Task brief: The lines of the records that include "Copilot" should all be copied.

Data:
_ _ _ _

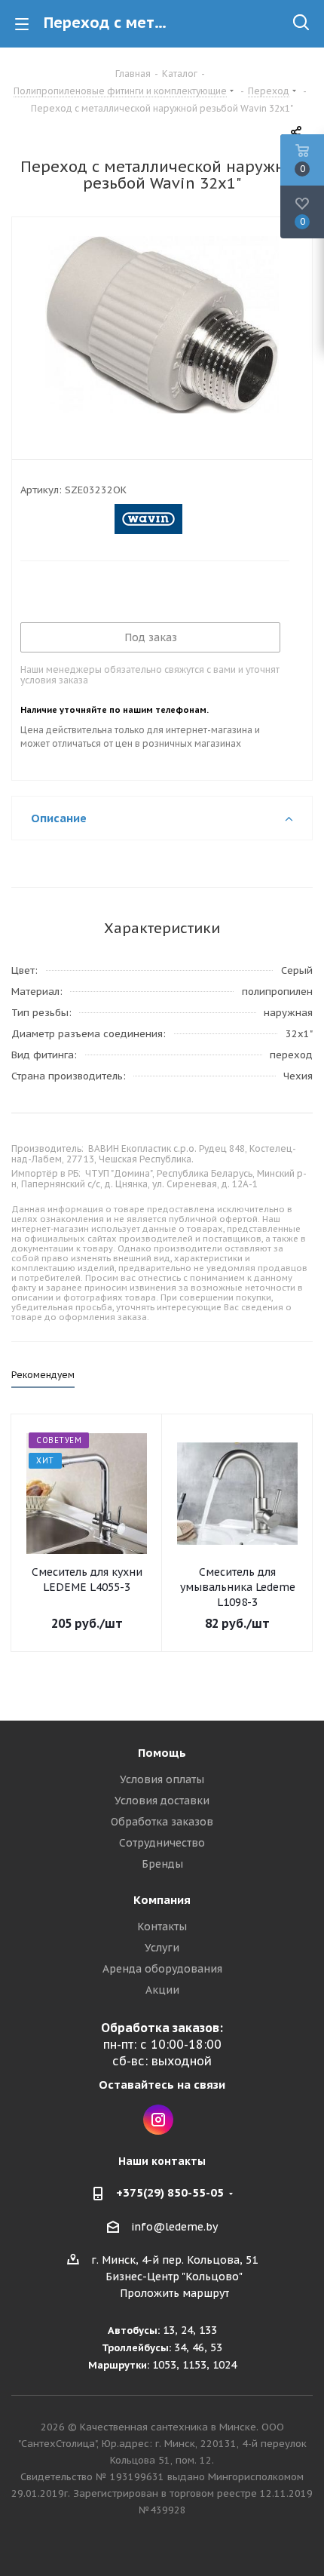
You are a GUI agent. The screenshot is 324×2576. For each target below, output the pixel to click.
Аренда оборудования (162, 1969)
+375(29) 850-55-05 (170, 2192)
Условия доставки (162, 1800)
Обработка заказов (162, 1821)
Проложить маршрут (174, 2293)
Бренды (162, 1864)
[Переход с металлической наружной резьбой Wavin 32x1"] (162, 326)
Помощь (162, 1752)
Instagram (158, 2120)
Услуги (162, 1947)
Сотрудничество (162, 1843)
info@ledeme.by (174, 2227)
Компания (162, 1900)
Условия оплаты (162, 1779)
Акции (162, 1990)
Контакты (162, 1926)
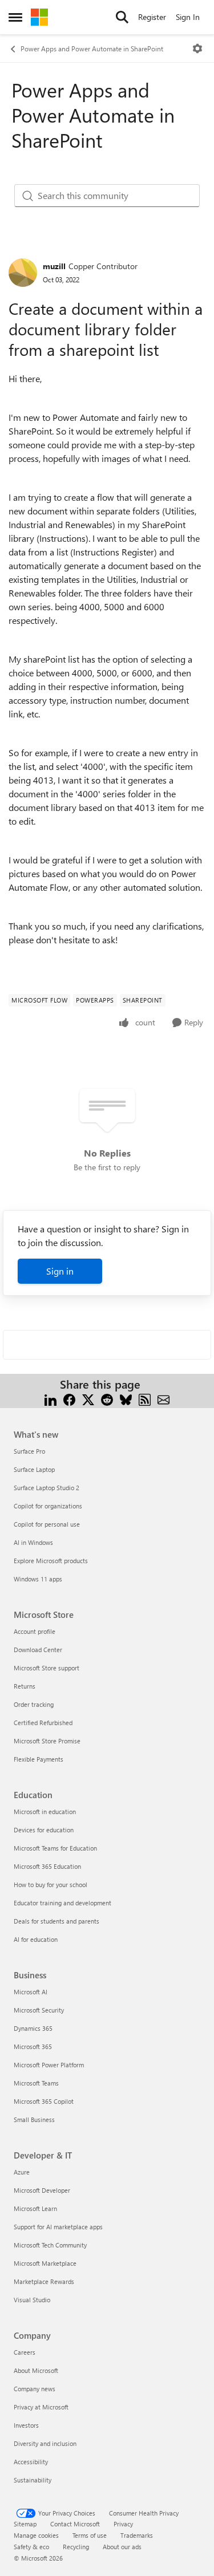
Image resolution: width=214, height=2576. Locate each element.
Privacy (123, 2524)
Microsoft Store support (46, 1668)
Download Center (38, 1649)
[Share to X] (88, 1398)
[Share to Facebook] (69, 1398)
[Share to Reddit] (107, 1398)
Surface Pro (29, 1451)
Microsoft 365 (33, 2046)
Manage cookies (36, 2535)
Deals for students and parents (56, 1921)
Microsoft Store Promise (47, 1741)
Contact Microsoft (75, 2524)
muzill (54, 266)
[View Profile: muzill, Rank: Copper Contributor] (23, 272)
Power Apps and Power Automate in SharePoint (92, 48)
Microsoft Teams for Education (55, 1848)
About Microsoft (36, 2370)
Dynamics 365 (33, 2028)
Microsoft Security (39, 2010)
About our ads (122, 2546)
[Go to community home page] (39, 17)
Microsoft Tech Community (50, 2245)
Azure (22, 2172)
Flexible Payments (38, 1759)
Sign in (60, 1271)
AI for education (36, 1939)
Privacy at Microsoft (41, 2407)
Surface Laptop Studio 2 (46, 1487)
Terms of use (89, 2535)
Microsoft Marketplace (45, 2263)
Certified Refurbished (43, 1722)
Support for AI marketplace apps (58, 2226)
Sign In (188, 16)
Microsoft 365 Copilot (44, 2101)
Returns (24, 1686)
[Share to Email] (163, 1398)
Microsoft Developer (42, 2190)
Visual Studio (32, 2299)
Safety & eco (31, 2546)
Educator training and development (62, 1902)
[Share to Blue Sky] (126, 1398)
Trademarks (136, 2535)
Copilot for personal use (47, 1524)
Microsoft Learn (35, 2208)
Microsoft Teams (36, 2083)
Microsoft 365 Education (47, 1866)
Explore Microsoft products (51, 1560)
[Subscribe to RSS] (145, 1398)
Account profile (34, 1631)
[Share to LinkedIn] (50, 1398)
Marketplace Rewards (44, 2281)
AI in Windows (33, 1542)
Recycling (76, 2546)
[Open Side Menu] (15, 17)
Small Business (34, 2119)
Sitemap (25, 2524)
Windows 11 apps (38, 1579)
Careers (24, 2352)
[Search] (122, 17)
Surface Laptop (34, 1469)
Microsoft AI (30, 1991)
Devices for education (44, 1829)
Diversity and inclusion (45, 2443)
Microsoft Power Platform (49, 2064)
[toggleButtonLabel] (197, 48)
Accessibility (31, 2461)
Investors (26, 2425)
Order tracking (34, 1704)
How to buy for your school (50, 1884)
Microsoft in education (45, 1811)
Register (152, 16)
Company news (34, 2388)
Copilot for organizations (48, 1506)
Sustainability (32, 2480)
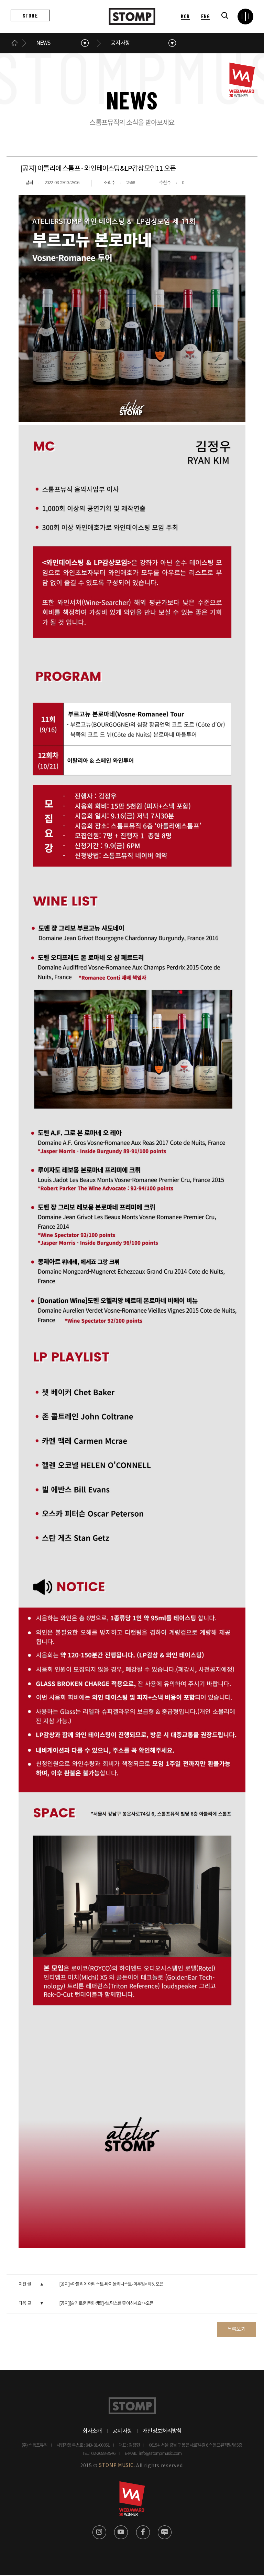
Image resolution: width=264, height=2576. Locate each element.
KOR (185, 16)
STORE (30, 15)
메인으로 (15, 43)
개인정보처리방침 (162, 2431)
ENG (205, 16)
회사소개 (92, 2431)
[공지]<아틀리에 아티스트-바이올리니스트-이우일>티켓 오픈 (111, 2284)
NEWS (43, 43)
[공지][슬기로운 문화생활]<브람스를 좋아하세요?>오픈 (106, 2303)
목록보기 (236, 2329)
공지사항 (120, 43)
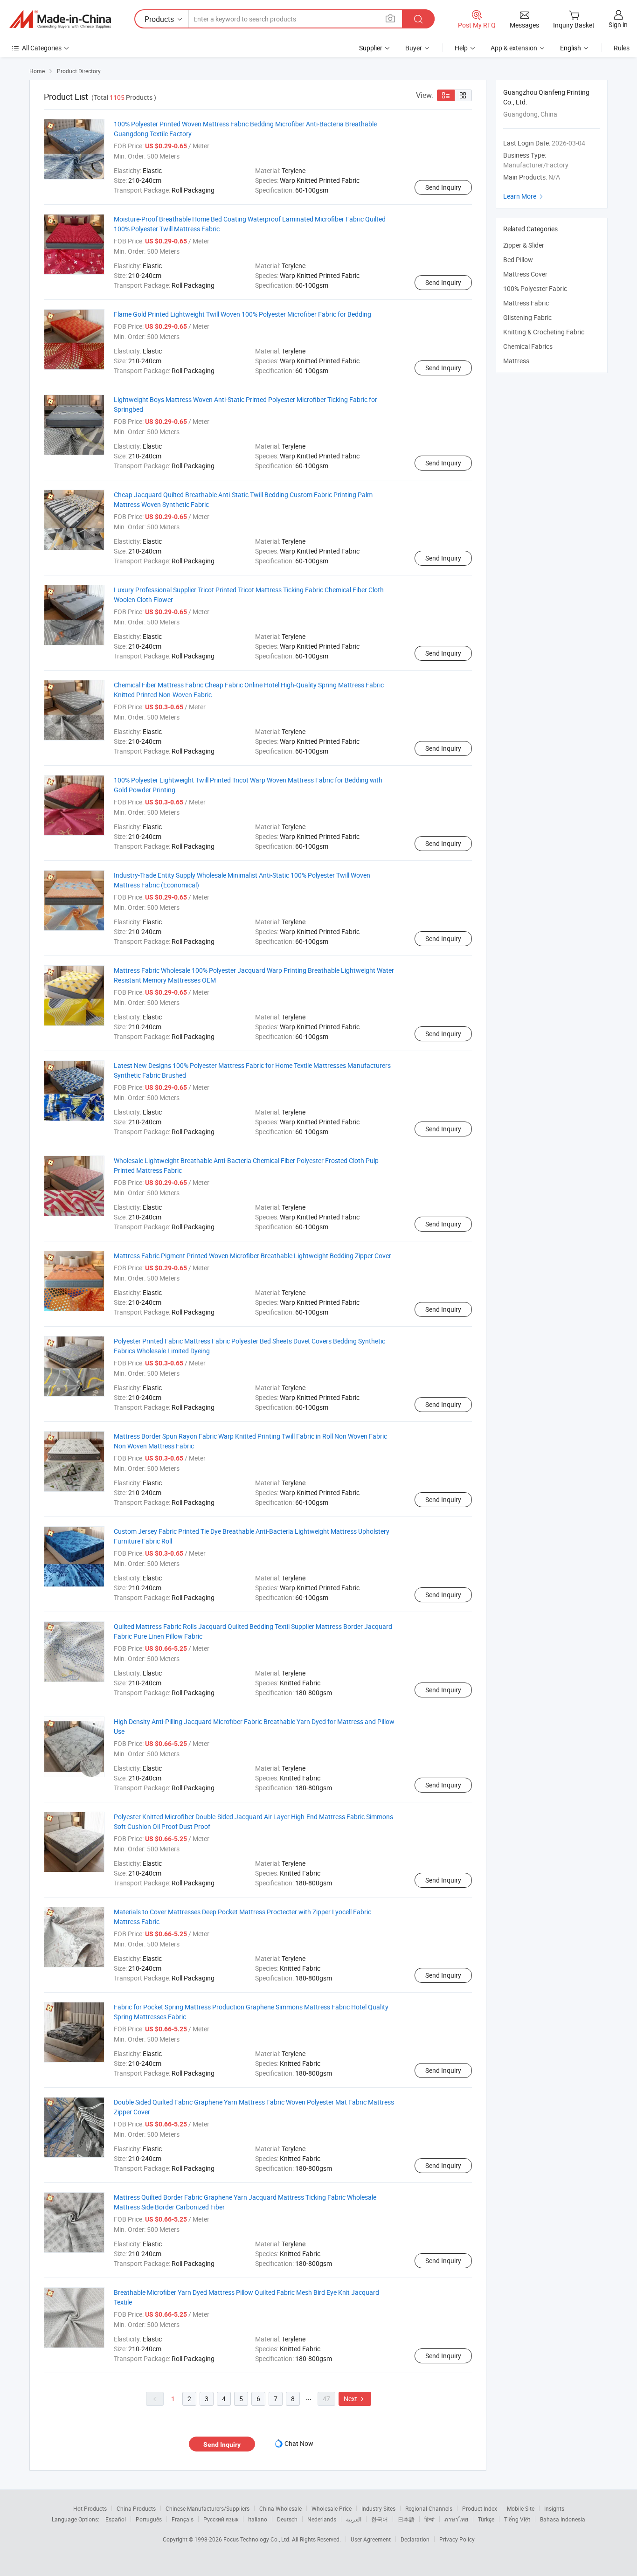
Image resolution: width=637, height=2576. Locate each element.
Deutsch (287, 2519)
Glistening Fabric (527, 317)
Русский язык (220, 2519)
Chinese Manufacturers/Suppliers (207, 2508)
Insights (554, 2508)
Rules (622, 47)
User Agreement (371, 2539)
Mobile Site (520, 2508)
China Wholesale (280, 2508)
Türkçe (486, 2519)
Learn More (524, 196)
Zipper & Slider (523, 245)
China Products (136, 2508)
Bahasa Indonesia (562, 2519)
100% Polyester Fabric (535, 288)
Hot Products (90, 2508)
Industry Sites (378, 2508)
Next (355, 2398)
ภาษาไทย (456, 2519)
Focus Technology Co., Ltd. (257, 2539)
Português (149, 2519)
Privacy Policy (457, 2539)
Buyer (413, 47)
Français (183, 2519)
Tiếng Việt (517, 2519)
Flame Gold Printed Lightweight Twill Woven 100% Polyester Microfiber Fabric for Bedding (242, 314)
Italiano (257, 2519)
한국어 (379, 2519)
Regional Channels (428, 2508)
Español (115, 2519)
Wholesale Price (332, 2508)
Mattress (516, 360)
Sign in (618, 24)
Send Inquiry (443, 187)
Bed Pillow (518, 259)
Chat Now (298, 2443)
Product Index (479, 2508)
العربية (353, 2519)
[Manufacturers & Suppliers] (60, 19)
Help (461, 47)
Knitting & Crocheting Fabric (543, 331)
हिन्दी (429, 2519)
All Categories (42, 47)
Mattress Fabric (526, 302)
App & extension (514, 47)
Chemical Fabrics (528, 346)
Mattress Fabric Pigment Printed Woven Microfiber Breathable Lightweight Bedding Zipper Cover (252, 1255)
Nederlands (321, 2519)
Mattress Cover (525, 274)
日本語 (406, 2519)
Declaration (415, 2539)
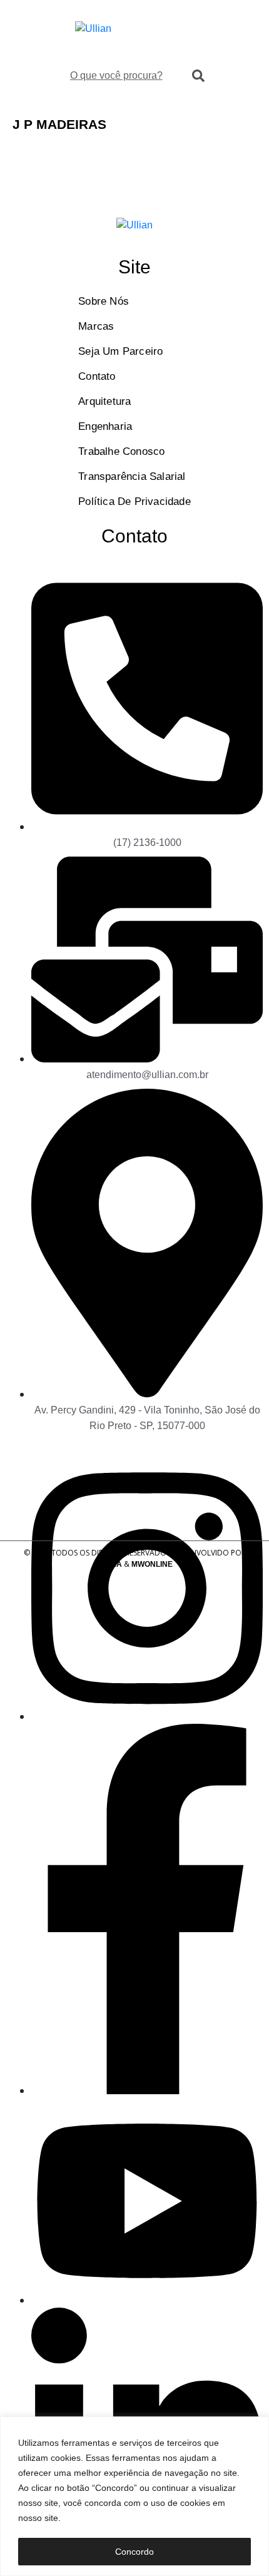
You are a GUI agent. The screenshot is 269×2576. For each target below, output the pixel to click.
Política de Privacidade (134, 501)
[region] (134, 2496)
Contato (96, 376)
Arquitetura (104, 401)
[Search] (198, 75)
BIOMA (109, 1564)
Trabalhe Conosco (121, 451)
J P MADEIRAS (59, 124)
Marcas (96, 326)
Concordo (134, 2552)
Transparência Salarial (131, 476)
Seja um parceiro (120, 351)
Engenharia (105, 426)
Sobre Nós (103, 301)
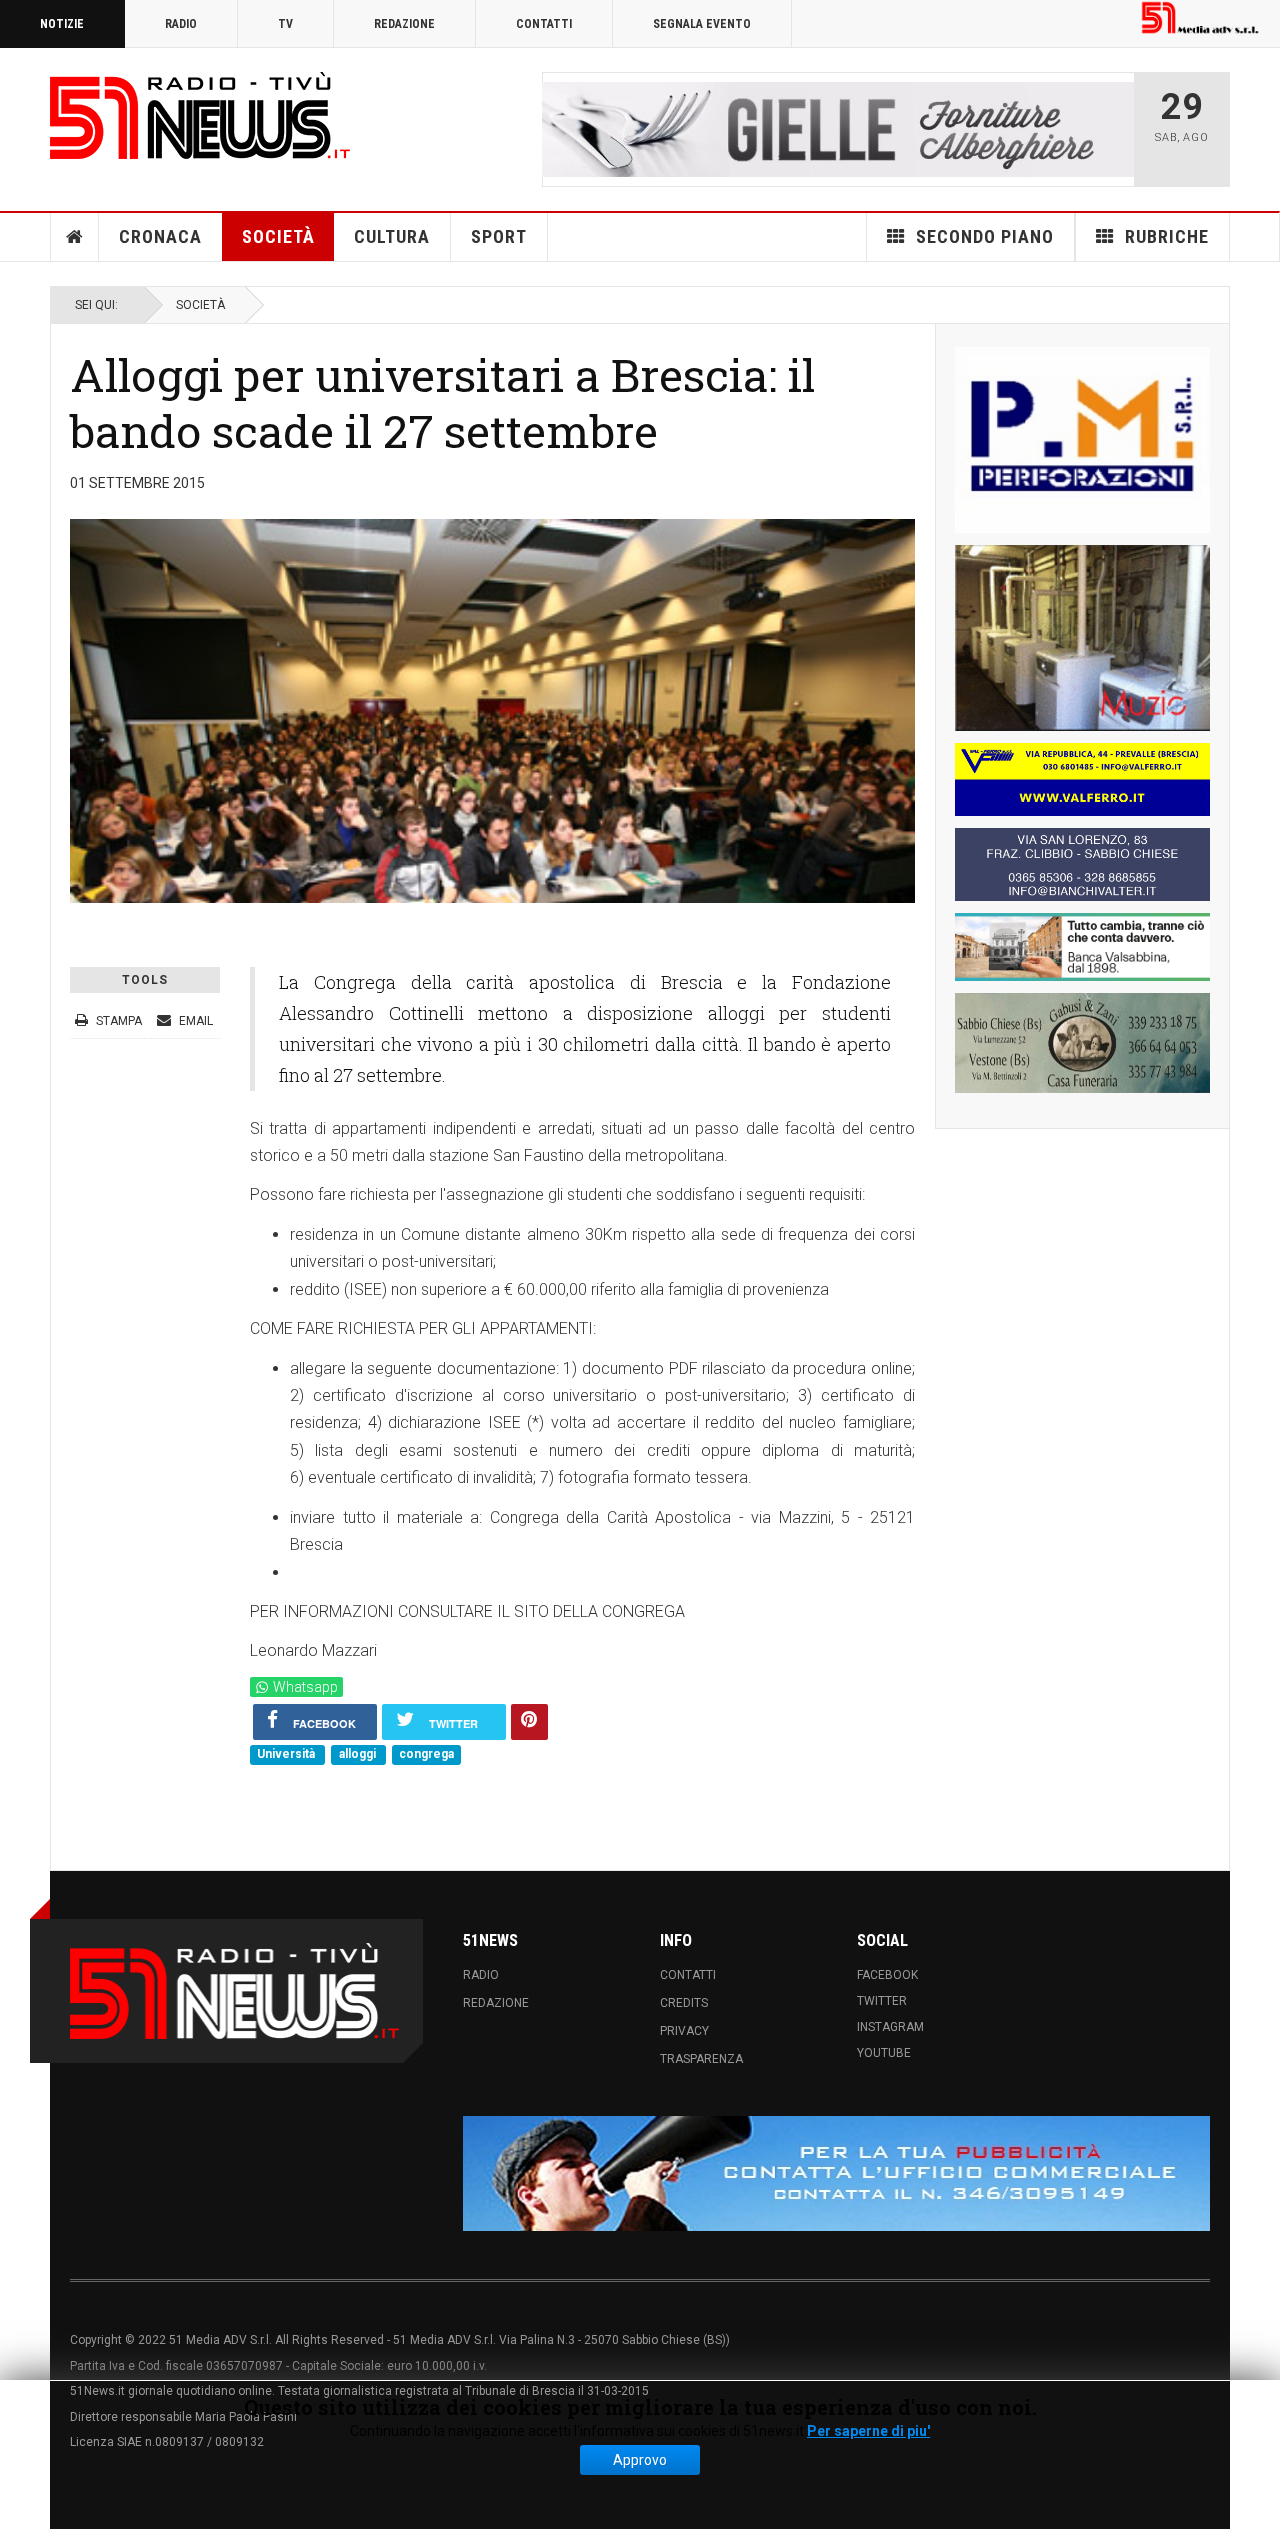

_ _ _ _

Your solution:
Microsoft 365 Copilot (44, 2101)
Copilot for personal use (47, 1524)
Copilot for organizations (48, 1506)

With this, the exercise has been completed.